- Task instructions
The Stumbling Stone entry for Hertha Coutinho below names other people who have stumbling stones at the same address. List all of them.

Search for Names, Places and Biographies


Already layed Stumbling Stones


back to select list

Hertha Coutinho * 1903

Brahmsallee 11 (Eimsbüttel, Harvestehude)


HIER WOHNTE
HERTHA COUTINHO
JG. 1903
DEPORTIERT 1942
THERESIENSTADT
1944 AUSCHWITZ
ERMORDET

further stumbling stones in Brahmsallee 11:
Bertha Alexander, Rosa Müllner, Emma Tarnowski

Hertha Coutinho, born 3/2/1903 in Hamburg, deported to Theresienstadt on 7/15/1942, deported on to Auschwitz on 10/9/144 and murdered there

Brahmsallee 11

Hertha Coutinho came from a family whose roots reached back to Portugal for many generations. There and in Spain at the end of the 15th century, Jews were deprived of their faith and their security by forced baptisms and persecution. The involuntary new Christians, however, were not accepted by the Christian population. The hostilities in Portugal culminated in the pogrom of Lisbon in 1506, in which many people were killed. This resulted in a wave of emigration that took the new Christians to where the families found shelter and were able to use their mercantile skills to build new existences. In the second half of the 15th century, settlements formed in southern France, Italy and the Netherlands (Bruges and Antwerp), from 1590, the Sephardim, as they were called on account of their origins in Spain and Portugal, settled in Amsterdam, Emden and Hamburg. The name Coutinho is present in Hamburg and Glückstadt in the 17th century.

- Collected data

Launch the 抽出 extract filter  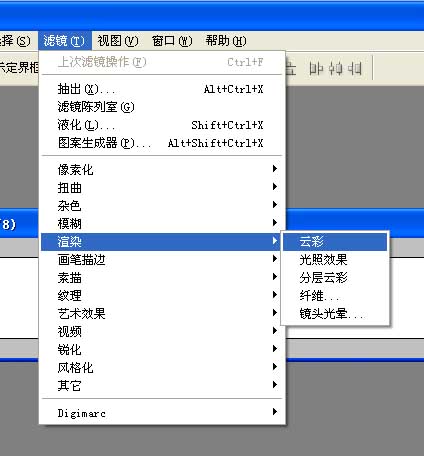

- The result
Bertha Alexander, Rosa Müllner, Emma Tarnowski